Phoenix / Scottsdale - A Successful Meetings Destination

For those recently returning to the Valley of the Sun, this ain't your granddad's Arizona: These days, the valley has exploded to nearly four million people, with almost-new cities such as Mesa and Tempe sprouting up as destinations in their own right. Scottsdale is a mecca for the "big trio" of Activities (golf, spas, and shopping), and downtown Phoenix (a.k.a. Copper Square to the locals) is in the midst of a $2.3-billion makeover that's anchored by new businesses, condos, trendy restaurants and bars, a light-rail system, and the ever-expanding Phoenix Convention Center.

Essential Tool Box

Convention Centers: Phoenix Civic Plaza Convention Center, 476,000 sf of dedicated exhibit space, with 49 meeting rooms accommodating 25,000 theater-style. Arizona Exposition and State Fair, 150,000 sf of dedicated meeting space, grandstand accommodates 5,000. Mesa Convention Center, 19,000 sf of dedicated meeting space and 19,000 sf of flexible meeting space.
For complete listings, visit Facility Quick Search at www.mimegasite.com
Daily Business Costs, Phoenix:
Hotel $167.09 F&B $66.16 Car Rental $92.44
For More Info:
Greater Phoenix CVB
www.visitphoenix.com
Scottsdale CVB
www.scottsdalecvb.com
Mesa CVB www.visitmesa.com
Tempe CVB www.tempecvb.com

*Business Travel News 2006 Corporate Travel Index

The Big News
Granted, the grand opening of the Phoenix Convention Center's new wing took place at the end of Aug, but business has been booming for more than a month now at the new, 156,000-sf addition (the debut arrival: Capella University out of Minnesota, with 800 attendees).

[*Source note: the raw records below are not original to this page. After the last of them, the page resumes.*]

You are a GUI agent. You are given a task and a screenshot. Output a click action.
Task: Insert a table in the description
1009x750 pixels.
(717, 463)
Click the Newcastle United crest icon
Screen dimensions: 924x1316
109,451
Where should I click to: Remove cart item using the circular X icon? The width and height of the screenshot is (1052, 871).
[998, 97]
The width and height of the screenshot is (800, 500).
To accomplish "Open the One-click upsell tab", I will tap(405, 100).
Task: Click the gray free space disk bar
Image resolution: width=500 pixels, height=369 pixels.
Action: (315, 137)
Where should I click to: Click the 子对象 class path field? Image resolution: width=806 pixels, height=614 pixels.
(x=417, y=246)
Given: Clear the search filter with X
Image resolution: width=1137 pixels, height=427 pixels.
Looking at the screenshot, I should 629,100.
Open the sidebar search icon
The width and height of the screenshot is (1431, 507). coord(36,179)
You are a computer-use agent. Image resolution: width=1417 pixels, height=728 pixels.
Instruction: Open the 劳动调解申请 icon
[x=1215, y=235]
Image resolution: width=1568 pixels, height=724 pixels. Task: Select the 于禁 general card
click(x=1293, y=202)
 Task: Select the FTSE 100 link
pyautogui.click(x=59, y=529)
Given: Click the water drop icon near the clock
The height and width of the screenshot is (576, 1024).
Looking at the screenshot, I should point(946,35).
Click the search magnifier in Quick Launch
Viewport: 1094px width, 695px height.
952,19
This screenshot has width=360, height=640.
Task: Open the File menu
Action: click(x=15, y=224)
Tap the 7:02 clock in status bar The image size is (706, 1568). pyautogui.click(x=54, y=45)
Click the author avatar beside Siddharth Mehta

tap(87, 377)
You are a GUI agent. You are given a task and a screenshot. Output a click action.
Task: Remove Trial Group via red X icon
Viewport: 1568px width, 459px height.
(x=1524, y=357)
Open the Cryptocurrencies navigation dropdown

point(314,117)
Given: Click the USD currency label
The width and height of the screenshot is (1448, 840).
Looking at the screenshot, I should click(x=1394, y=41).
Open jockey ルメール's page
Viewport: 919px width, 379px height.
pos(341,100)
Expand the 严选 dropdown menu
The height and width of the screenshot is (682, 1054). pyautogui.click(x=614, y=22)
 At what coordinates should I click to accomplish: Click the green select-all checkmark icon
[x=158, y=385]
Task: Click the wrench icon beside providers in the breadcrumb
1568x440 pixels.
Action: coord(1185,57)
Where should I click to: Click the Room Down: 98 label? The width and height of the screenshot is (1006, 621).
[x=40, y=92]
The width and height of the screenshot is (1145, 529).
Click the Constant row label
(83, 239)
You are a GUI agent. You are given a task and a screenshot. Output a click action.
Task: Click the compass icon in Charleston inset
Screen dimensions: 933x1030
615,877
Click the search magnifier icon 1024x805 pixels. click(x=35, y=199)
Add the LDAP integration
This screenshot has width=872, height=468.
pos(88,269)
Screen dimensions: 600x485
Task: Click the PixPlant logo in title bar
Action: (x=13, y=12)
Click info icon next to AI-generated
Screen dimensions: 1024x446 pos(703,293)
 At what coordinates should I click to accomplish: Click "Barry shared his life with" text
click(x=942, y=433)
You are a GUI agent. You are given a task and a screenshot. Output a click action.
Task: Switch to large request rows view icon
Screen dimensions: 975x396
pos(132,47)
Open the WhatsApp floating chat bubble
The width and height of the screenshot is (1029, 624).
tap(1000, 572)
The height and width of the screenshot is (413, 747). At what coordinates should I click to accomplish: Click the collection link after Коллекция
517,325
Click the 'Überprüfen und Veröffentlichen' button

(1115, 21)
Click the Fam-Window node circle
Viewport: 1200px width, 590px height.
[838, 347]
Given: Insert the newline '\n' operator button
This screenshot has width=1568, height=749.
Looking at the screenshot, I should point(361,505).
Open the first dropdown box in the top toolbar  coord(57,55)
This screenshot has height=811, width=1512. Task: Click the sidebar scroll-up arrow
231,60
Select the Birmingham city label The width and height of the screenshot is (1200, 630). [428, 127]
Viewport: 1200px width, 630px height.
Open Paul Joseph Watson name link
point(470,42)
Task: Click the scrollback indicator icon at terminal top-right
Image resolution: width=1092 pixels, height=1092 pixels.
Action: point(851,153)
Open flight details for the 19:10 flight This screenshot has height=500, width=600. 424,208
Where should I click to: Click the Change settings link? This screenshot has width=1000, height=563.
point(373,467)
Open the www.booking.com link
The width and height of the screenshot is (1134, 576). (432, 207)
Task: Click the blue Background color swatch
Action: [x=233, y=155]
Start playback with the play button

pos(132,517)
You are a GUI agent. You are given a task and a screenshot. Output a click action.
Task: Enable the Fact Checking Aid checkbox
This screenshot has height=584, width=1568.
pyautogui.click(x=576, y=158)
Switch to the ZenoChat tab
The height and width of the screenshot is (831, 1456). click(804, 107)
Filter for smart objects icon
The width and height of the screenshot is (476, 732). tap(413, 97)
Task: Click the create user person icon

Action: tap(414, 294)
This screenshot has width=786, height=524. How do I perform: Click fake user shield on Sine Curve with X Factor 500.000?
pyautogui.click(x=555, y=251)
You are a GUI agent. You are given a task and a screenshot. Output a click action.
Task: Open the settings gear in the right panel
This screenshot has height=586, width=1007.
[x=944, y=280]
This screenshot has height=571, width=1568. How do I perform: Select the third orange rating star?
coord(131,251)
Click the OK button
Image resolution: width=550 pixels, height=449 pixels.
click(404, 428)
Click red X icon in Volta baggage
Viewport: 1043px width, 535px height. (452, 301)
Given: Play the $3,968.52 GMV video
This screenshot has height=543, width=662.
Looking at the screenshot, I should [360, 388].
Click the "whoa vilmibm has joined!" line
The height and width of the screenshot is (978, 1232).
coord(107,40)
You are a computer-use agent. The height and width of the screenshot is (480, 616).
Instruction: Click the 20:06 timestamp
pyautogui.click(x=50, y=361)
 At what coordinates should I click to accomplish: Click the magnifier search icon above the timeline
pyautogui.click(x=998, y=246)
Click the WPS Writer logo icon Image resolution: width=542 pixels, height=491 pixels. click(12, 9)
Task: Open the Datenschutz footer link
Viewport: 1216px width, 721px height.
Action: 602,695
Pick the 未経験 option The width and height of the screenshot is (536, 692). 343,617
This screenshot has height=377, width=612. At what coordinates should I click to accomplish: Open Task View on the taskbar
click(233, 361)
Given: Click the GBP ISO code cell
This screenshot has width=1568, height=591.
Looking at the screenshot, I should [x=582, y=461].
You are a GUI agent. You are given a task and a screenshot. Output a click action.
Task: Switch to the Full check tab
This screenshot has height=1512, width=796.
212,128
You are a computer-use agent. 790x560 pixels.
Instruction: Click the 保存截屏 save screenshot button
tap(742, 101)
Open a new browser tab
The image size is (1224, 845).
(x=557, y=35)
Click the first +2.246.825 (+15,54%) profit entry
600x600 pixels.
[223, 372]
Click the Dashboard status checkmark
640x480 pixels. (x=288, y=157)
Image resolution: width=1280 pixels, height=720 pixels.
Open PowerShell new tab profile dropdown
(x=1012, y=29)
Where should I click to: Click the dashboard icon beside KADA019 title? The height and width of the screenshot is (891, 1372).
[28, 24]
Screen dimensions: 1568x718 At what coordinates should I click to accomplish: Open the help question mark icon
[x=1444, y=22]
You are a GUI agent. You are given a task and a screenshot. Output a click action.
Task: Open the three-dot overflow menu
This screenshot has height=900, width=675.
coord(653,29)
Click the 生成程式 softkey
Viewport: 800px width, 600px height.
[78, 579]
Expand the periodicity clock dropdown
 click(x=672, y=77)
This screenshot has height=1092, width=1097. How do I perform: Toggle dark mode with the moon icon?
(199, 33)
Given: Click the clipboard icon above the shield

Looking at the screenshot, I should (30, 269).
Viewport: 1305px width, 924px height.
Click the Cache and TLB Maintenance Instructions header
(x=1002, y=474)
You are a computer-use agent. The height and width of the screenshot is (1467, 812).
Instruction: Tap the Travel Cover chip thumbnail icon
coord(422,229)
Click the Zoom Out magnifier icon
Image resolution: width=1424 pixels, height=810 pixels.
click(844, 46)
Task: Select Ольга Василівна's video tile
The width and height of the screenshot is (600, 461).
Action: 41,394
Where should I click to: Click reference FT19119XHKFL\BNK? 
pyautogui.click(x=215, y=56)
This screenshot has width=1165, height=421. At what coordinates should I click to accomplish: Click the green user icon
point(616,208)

And groups are already lining up for citywides across the next five years.

"With the new space and our great air availability and fares, we're already seeing people asking for a lot of room-nights and planning a lot of side trips around Arizona," says Douglas MacKenzie, director of communication for the Greater Phoenix CVB. To wit, MacKenzie cites the NRA (45,000 attendees), which has signed on for 2010, and the Elks, expected to bring 10,000-plus for their 2011 convention. And chances are they won't be disappointed. The new West Building is stylish-a stone, glass, and stucco exterior leads into a 140-foot glass atrium entryway-and practical, with 62,000 sf of exhibit space, some 48,000 more in meeting rooms, built-in sound and recording capabilities, and parking for 200 cars.

Facilities update
PHOENIX Phase I of the $600-million Phoenix Convention Center project opened in Aug. The new 156,000-sf hall features a 192-seat amphitheater, 21,000 sf of conference-style meeting space, and a 45,000-sf ballroom with 1,200 integrated folding seats. As the West Building opened, the old North Building was being demolished after 34 years of service, signaling the start of Phase II.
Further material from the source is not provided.